As I delineate in Chapter 2, the central import of the Axiom of Archimedes is that magnitudes are measurable; that any positive magnitude Y can be measured by any other magnitude X of the same type: that for any finite precision requirement, there exists a rational number A, such that Y = AX. That is, within the precision context, Y is indistinguishable from AX.

Taking X and Y as concretely given magnitudes, I point out in the section that A is not unique, that for any prescribed precision standard there are multiple rational numbers A such that Y = AX. But suppose that X and Y arise in an abstract setting. Consider, for example, the relationship between the diagonal X and the edge Y of a square. In such cases, one wants a number A, not necessarily rational for which Y = AX regardless of precision context. In this example, one wants to show that A (in this case the square root of 2) is unique.

I argue in this case, using the Axiom of Archimedes, that A is unique, point out that existence of A requires more argument, and defer that argument to Chapter 4.

Finally, at the end of the section, I present the standard argument that, for any real numbers x < y, there exists a rational number r such that x < r < y.

Chapter 2 – Geometry of Magnitudes

We learn about numbers when we learn to count things and then, a little later, when we begin to measure magnitudes such as length. In our first encounters, numbers are referential; they identify relationships in the world. But theoretical treatments typically treat numbers as, in Dedekind’s words, “free creations of the human mind.”

To rehabilitate numbers one does not start with the concept of number as if it were a given; one starts with the quantities that they are used to relate and measure. As the most interesting case, one starts with magnitudes. Numbers relate to each other the way that they do because of the nature of the quantities-the multitudes and magnitudes-that they measure. Zeroing in on these relationships, on what I call the pre-arithmetic of magnitudes, is the purpose of Chapter 2. As such, Chapter 2 sets the context for chapter 4, most especially for its discussion of irrational numbers.

Chapter 2 addresses questions such as:

  • What does it mean to add magnitudes, as opposed to adding the numbers one might use to measure these magnitudes?
  • What does it mean to multiply magnitudes, when is it meaningful, and what makes it meaningful? Why is length times width a measure of area? What does it mean to multiple a length times a weight?
  • How did the ancient Greeks measure ratios of incommensurable magnitudes?
  • For all their sophistication in comparing ratios of pairs of magnitudes, the Greeks had no mathematical means to express quantities such as speed. What is it that we take for granted that the Greeks were missing?
  • What does the famous Axiom of Archimedes say about magnitudes?
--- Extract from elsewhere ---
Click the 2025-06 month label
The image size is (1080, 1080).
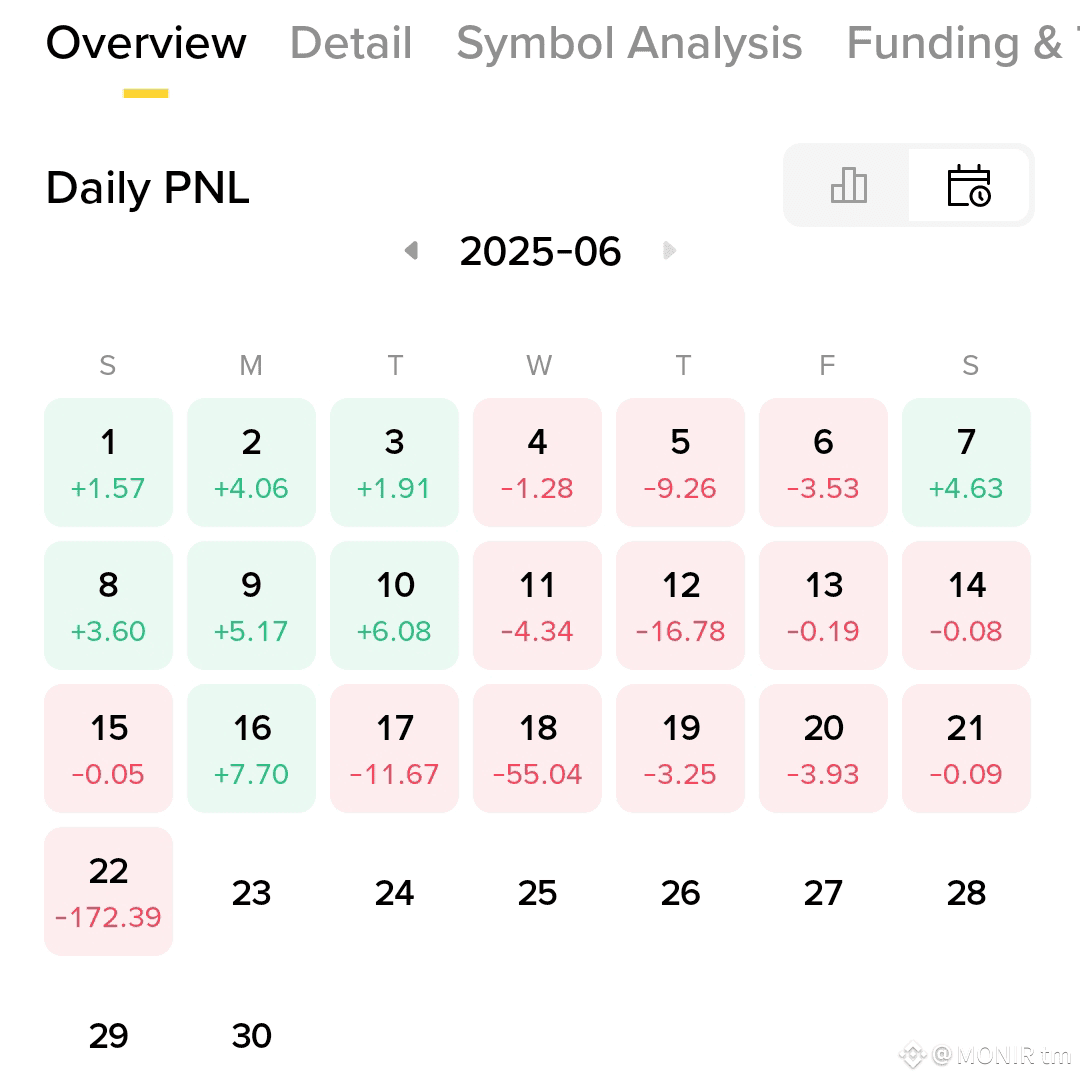(x=541, y=251)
The main conceptual difficulty in Chapter 2 is to focus on quantitative relationships without thinking in terms of feet or pounds. And, where appropriate, to regard algebraic unknowns as standing for magnitudes instead of numbers. And, indeed, to keep in mind which unknowns stand for magnitudes and which ones stand for numbers! My hope, certainly my intention, is that the reader will find it worth the struggle.

However, there is one point in Chapter 2 in which wading through the algebraic expressions may not be worth it to many readers, namely the section on the Axiom of Archimedes. Here, I suggest reading to at least the top of page 123. After that, if one starts getting bogged down, skip to the beginning of the next section on page 129 on “Multitudes, Units, and Ratios.”

I will be adding a follow-up to this post, summarizing the Axiom of Archimedes section. My goal will be to summarize the content for those who skip the section and to provide some orientation for those who persist.